AMRI: Boycott Emami and Shrachi

December 11, 2011 Leave a comment

I am reposting the relevant paragraphs from my previous post:

Boycott the Emami group and its brands: Emami Baby Massage Oil, Boroplus Antiseptic Cream, Boroplus Prickly Heat Powder, Fair and Handsome, Hairlife, Himani Fast Relief, Malai Kesar Cold Cream, Mentho Plus, Navratna Cool Talc, Navratna Extra Thanda, Navratna Lite, Navratna Oil, Sonachandi Amritprash, Sonachandi Chyawanprash and also all Zandu products, as well as Starmark bookshops and the Emami/Landmark market in Lord Sinha Road.Say No to Emami products

The Shrachi group is mostly into real estate development and agricultural machinery, but it has a few restaurants which can be boycotted: Blue Hugli/News at the Hometown mall in Rajarhat New Town, Sarson in the South City mall, and Buzz Court at the Junction mall in Durgapur.

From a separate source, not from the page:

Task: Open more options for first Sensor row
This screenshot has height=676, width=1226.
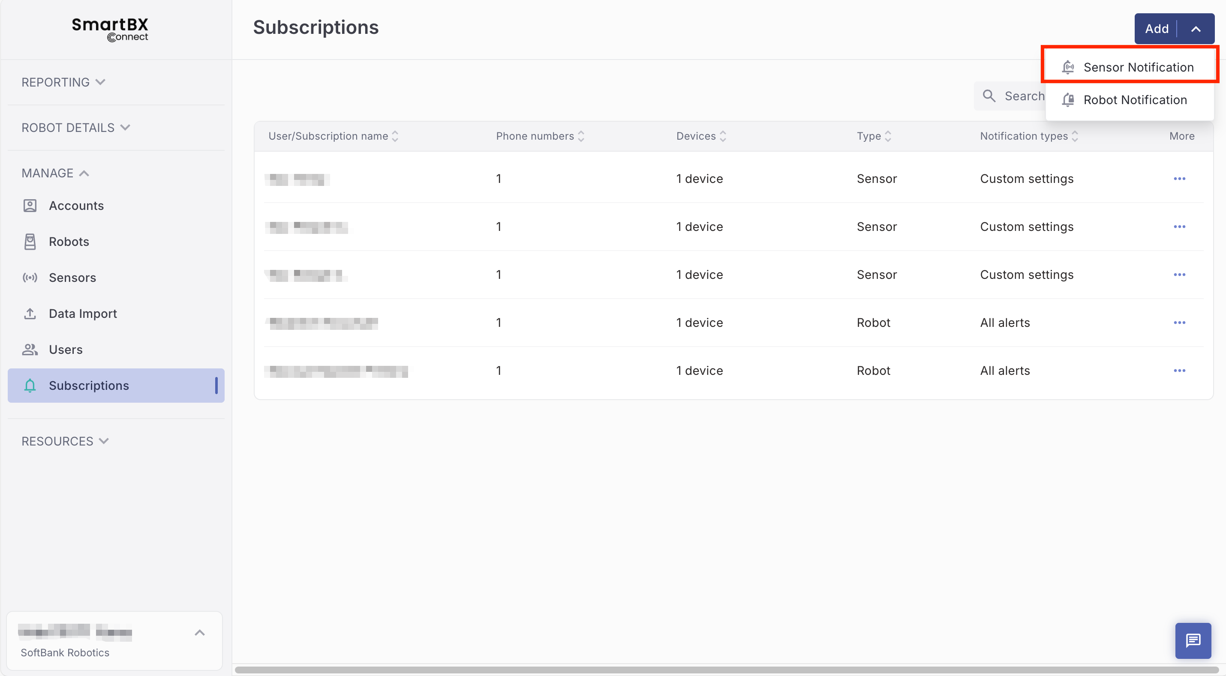Action: click(1179, 179)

If you are willing to go a bit further, boycott the South City mall, which is a joint venture between these two groups (and some others) and the Junction mall, Durgapur, which is purely Shrachi.

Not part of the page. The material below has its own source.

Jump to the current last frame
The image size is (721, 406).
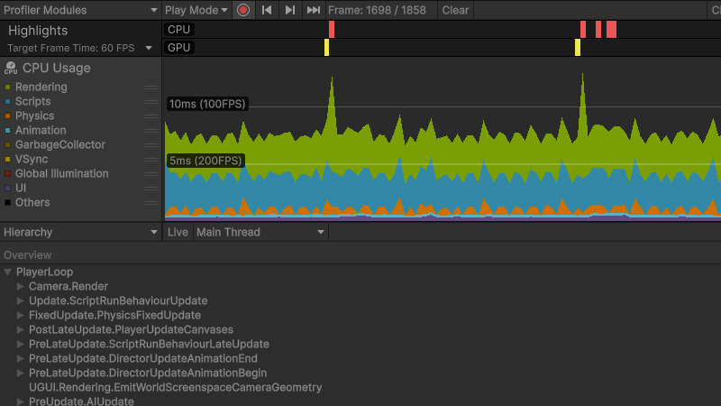(x=313, y=10)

It may not be possible to strictly boycott all of these for all time, but you may want to consider boycotting all of these for a month. And please copy the list of brands from above and paste to your blog and to facebook and ask your friends and family to boycott these brands. Thank you.

AMRI: Boycott the guilty

December 10, 2011 1 comment

Yesterday’s fire at the AMRI Dhakuria killed at least 90, of them 87 were patients. Many of them were probably under sedation, or so ill that they might not have been able to save themselves even if they knew what was happening. All the more reason for a hospital to make fire exits and have enough external openings for firemen to get in and out.

Many stories are heard about how the fire started, and how the hospital had violated regulations by turning a basement parking lot into a storage area where inflammable stuff was kept (diesel and motor oil for generators, rumors say). But that part is not the most important: would it have made a difference if the fire spread through legitimate, non-regulation-violating, objects in the hospital?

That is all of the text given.